Caffeine is a staple in the daily diet of most adults. We drink a cup of coffee first thing in the morning, or maybe its a little bit of tea to get things — and anybody who keeps it to just that first go to jolt to get the day started is probably in the minority. Truth is, the majority of people don’t just stop with that first cup. We go back for a second, third, fourth, and as many cups as we often need just to get through the day, let alone that first one we need just to kick things off.
According to new research, some of us should avoid that second cup.
"Caffeine is not the enemy," says Dr. Julie Radico, a clinical psychologist with Penn State Health. "But I encourage people to know healthy limits and consume it strategically because it is activating and can mimic or exacerbate the symptoms of anxiety.”
That’s right, caffeine is considered a great way to improve concentration and focus when bringing the brain up to speed, either because your energy levels are dropping or because you’re still revving up in the morning. But the range of dosage for that effect is generally considered in the 50 mg to 200 mg range. Consumption above about 400 mg at any one time can spark overstimulation and anxiousness, stemming from physical symptoms of an increased heart rate, nausea, or abdominal pain.
"We want people to consider whether there may be a connection between their caffeine consumption and anxiety," said Dr. Matthew Silvis, vice chair of clinical operations in the division of family medicine at Penn State Health.
Now if you’re curious what that range of caffeine consumption looks like in the morning, a typical cup of coffee will give you about 100 mg, while a cafe-bought cup-o-Joe from Starbucks will be closer to 250 mg. A 12 oz can of Red Bull has a little more than 100 mg of caffeine, but of course, it is easy often that many people drink even larger energy drink cans, reaching or even breaking that 400 mg threshold. Energy drinks are also packed with more sugar than even sweetened coffee contains, often delivering more sugar than even a 12 ounce can of soda. The combination of caffeine and high sugar intake has an entirely different effect on our body than just coffee itself.
The Food and Drug Administration considers breaking that 400 mg caffeine barrier “coffee intoxication.” The Anxiety and Depression Association of America claims anxiety disorders are the most common mental illness in the United States, affecting over 18% of the population.

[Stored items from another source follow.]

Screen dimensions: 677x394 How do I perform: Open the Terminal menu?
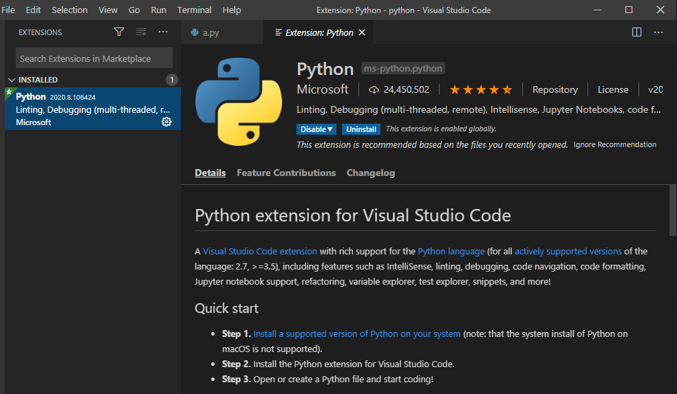(x=194, y=10)
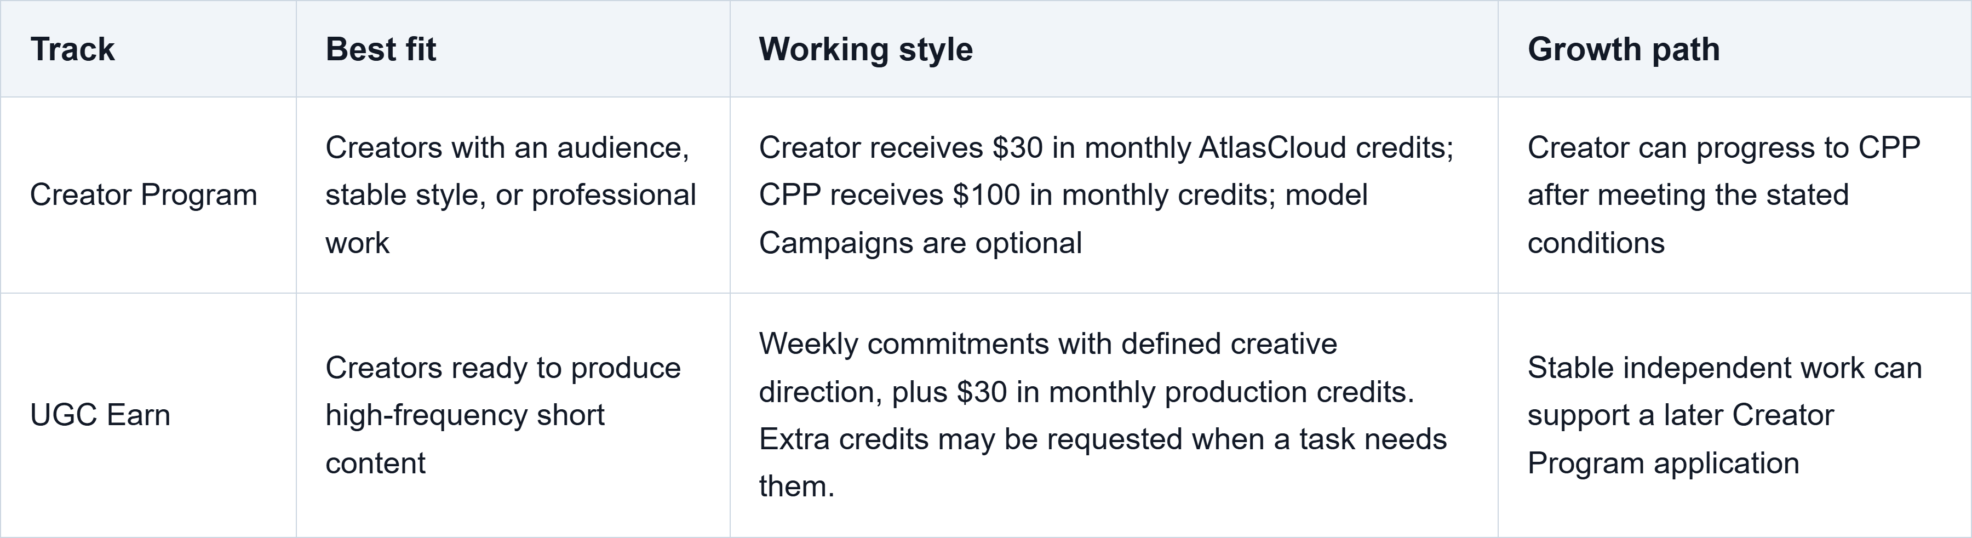Viewport: 1972px width, 538px height.
Task: Click the text 'Campaigns are optional'
Action: click(920, 243)
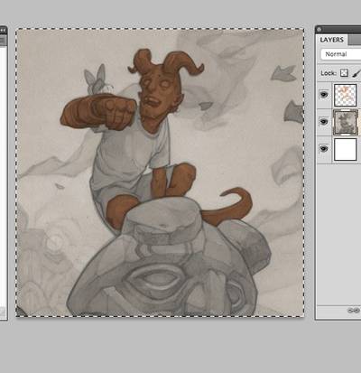The image size is (361, 373).
Task: Select the transparent orange layer thumbnail
Action: click(x=346, y=95)
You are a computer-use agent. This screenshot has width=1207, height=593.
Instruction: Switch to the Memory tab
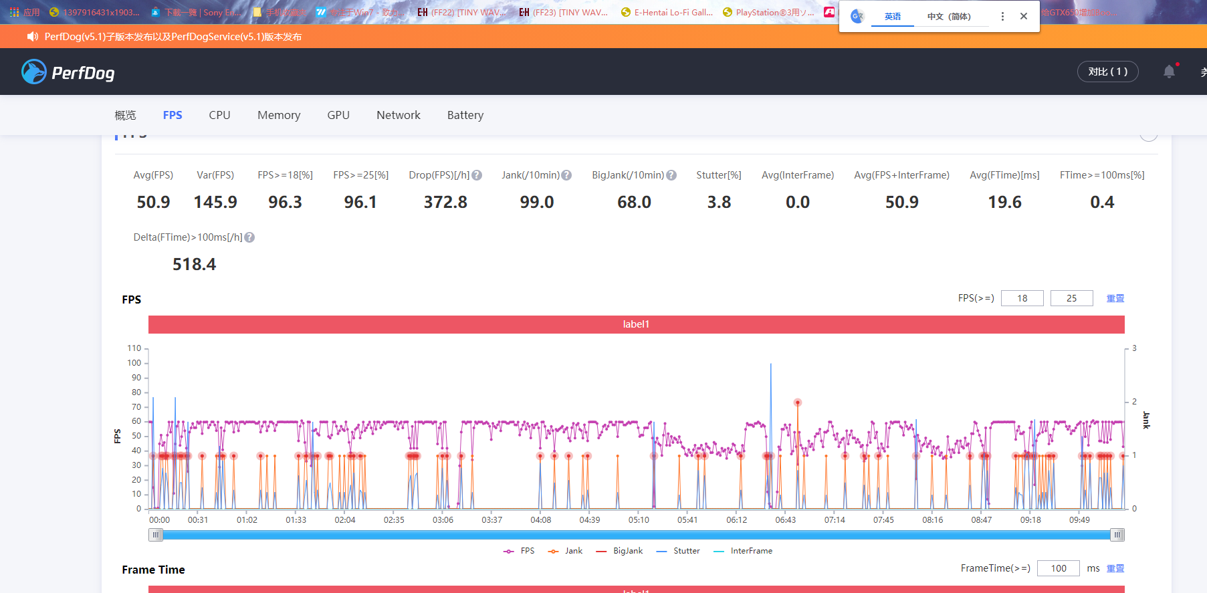279,115
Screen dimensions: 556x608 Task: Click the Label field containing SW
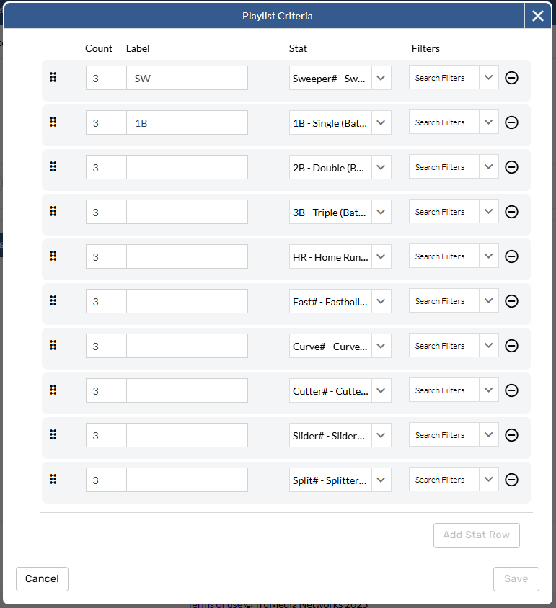tap(187, 78)
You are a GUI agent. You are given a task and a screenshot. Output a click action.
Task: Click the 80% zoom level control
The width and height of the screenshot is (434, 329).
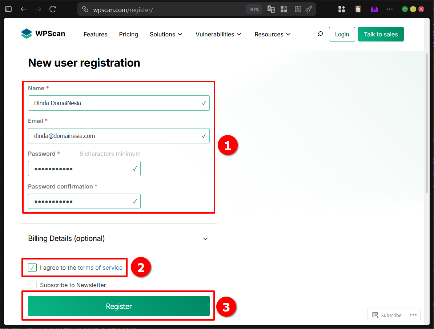(x=254, y=9)
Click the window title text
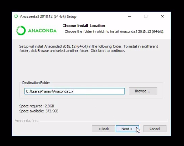This screenshot has height=146, width=184. point(48,17)
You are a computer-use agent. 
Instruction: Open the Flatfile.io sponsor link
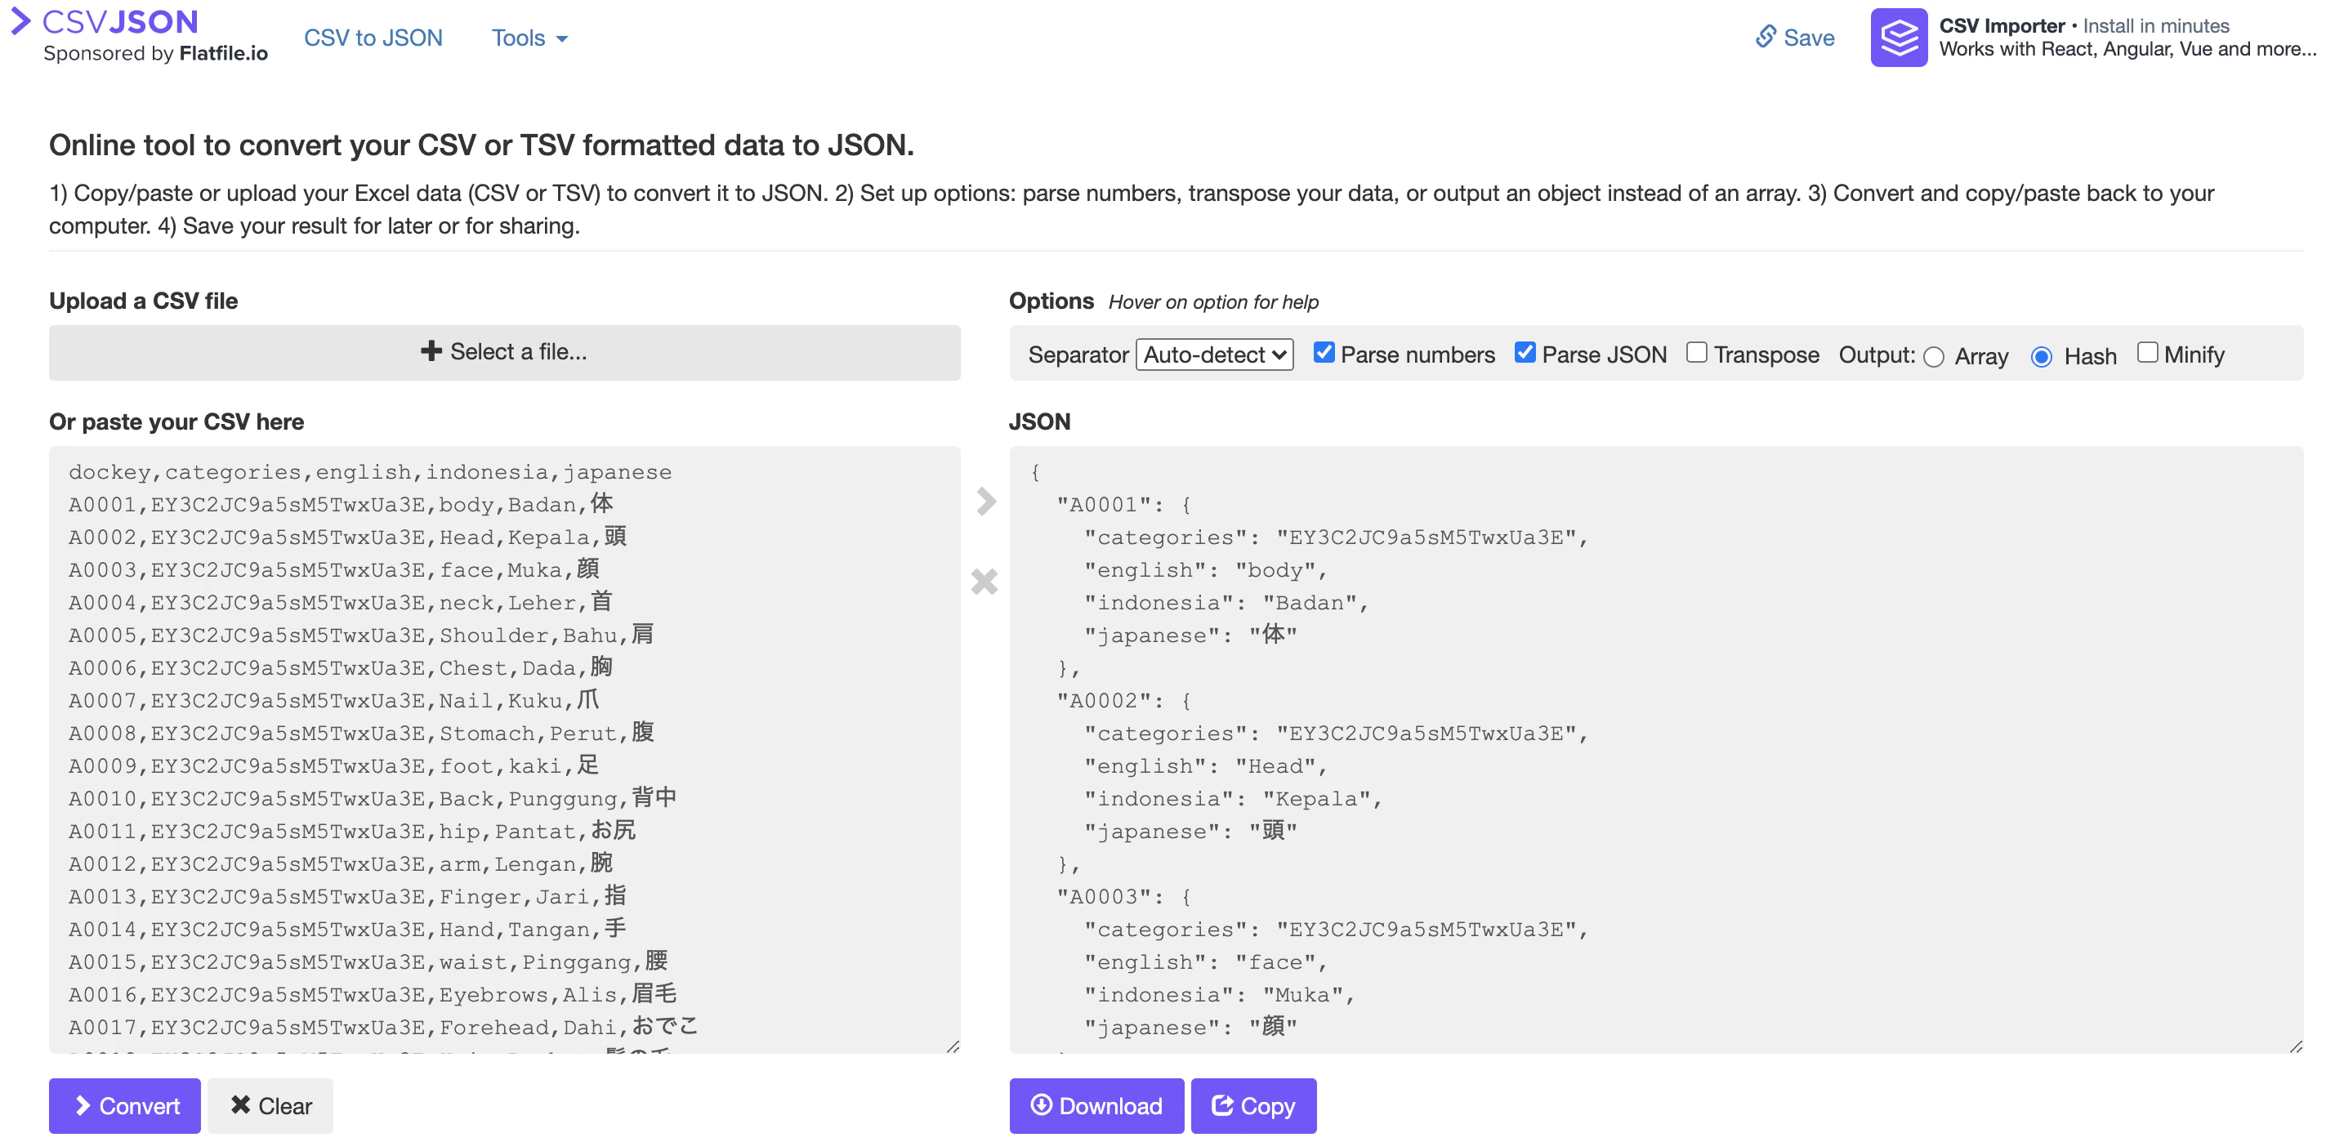tap(223, 53)
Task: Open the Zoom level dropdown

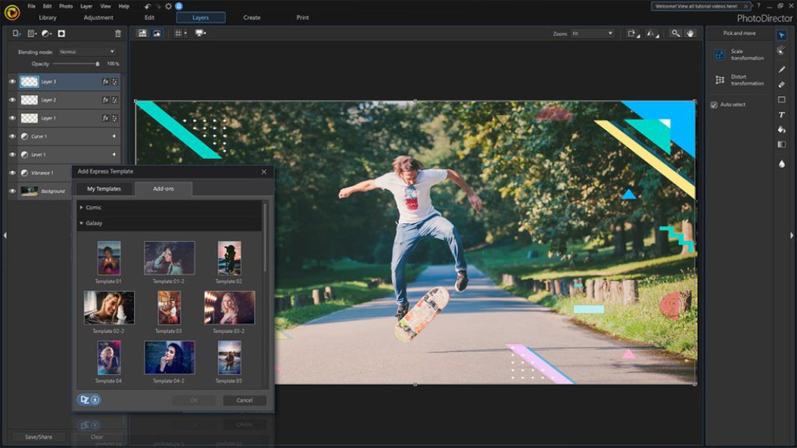Action: click(x=592, y=34)
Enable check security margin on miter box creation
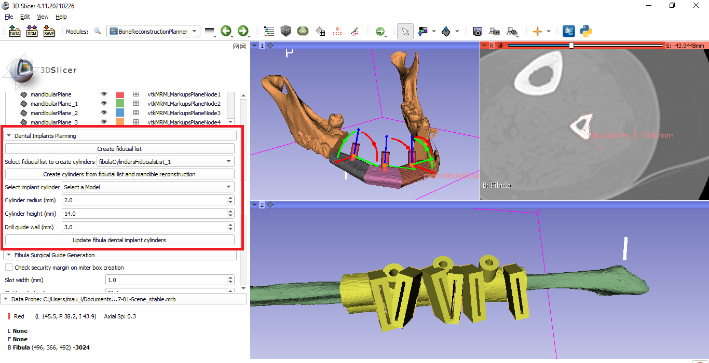Viewport: 709px width, 363px height. [8, 266]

That’s a staggering 40 million adults in the nation and an estimated 264 million that are six times more likely to be hospitalized for psychiatric disorders than those who don’t suffer from such disorders, and yet under 37% of those people receive treatment for what are considered highly treatable illnesses.
“When someone says they’re having an anxiety attack, it’s more a colloquial term, but usually what they are referring to is that they’re anxious about something that’s happening, whether it be with school, work or your relationships,” says Christina Boisseau, an associate professor of the department of psychiatry and behavioral sciences at the Feinberg School of Medicine at Northwestern University. “There is an identifiable stressor. And when people get really anxious or worried, they can experience heightened physical symptoms of anxiety such as their heart racing and chest tightening.”
When we feel stressed, our nervous system starts to gear up, preparing itself for potential danger and preparing the body to take action. The parasympathetic nervous system, one of three divisions of the autonomic nervous system, steps in at this moment to stabilize all those hormones and calm you down. But when the parasympathetic nervous system isn’t able to do this, a person only continues to rev up with more energy and hormones in preparation of danger. Adrenaline, for example, is the very hormone produced to prepare your muscles for a fight or for running.
Or take those butterflies in your stomach that border on making you sick when anxiety gets really bad. What’s actually happening is the blood vessels in your digestive system are constricting so that more blood can be used in other parts of the body, effectively starting to shut itself down to help manage the perceived threat. It makes sense that your body would determine using your muscles is a tad more important in a dangerous moment than anything that can be happening in the digestive system.
So what’s happening during an anxiety attack is an overwhelming rush of hormones being sent or restricted through different parts of the body to fight off whatever threat may be around. The anxiety becomes unmanageable and turns into a full-fledged attack when all those signals aren’t controlled by the brain properly, sending you down that rabbit hole of anxiety.
Caffeine has the ability to trigger these same responses in our body chemistry, sometimes pushing us into a state of overreacting to situations that may not actually be dangerous or worthy of that fight or flight response. We can even become irritable or agitated under circumstances that wouldn’t elicit the same response, either. For those who already suffer from anxiety disorders, the symptoms can be worsened even more through coffee intoxication. Piling even more onto this cycle of anxiety problems brought on by caffeine, our bodies are also capable of growing a true dependency on the drug, going through withdrawal symptoms if or when we attempt to quit cold turkey.
According to the FDA, you can combat this or manage it by tracking your coffee consumption and learning how much caffeine is in your regular cup (or cups). Research has shown that caffeine takes about six hours to work its way through your body, meaning it’s just as important to track when you consume it as well as how much you’re consuming, ensuring that all those cups of coffee don’t interfere with your sleep cycles as well.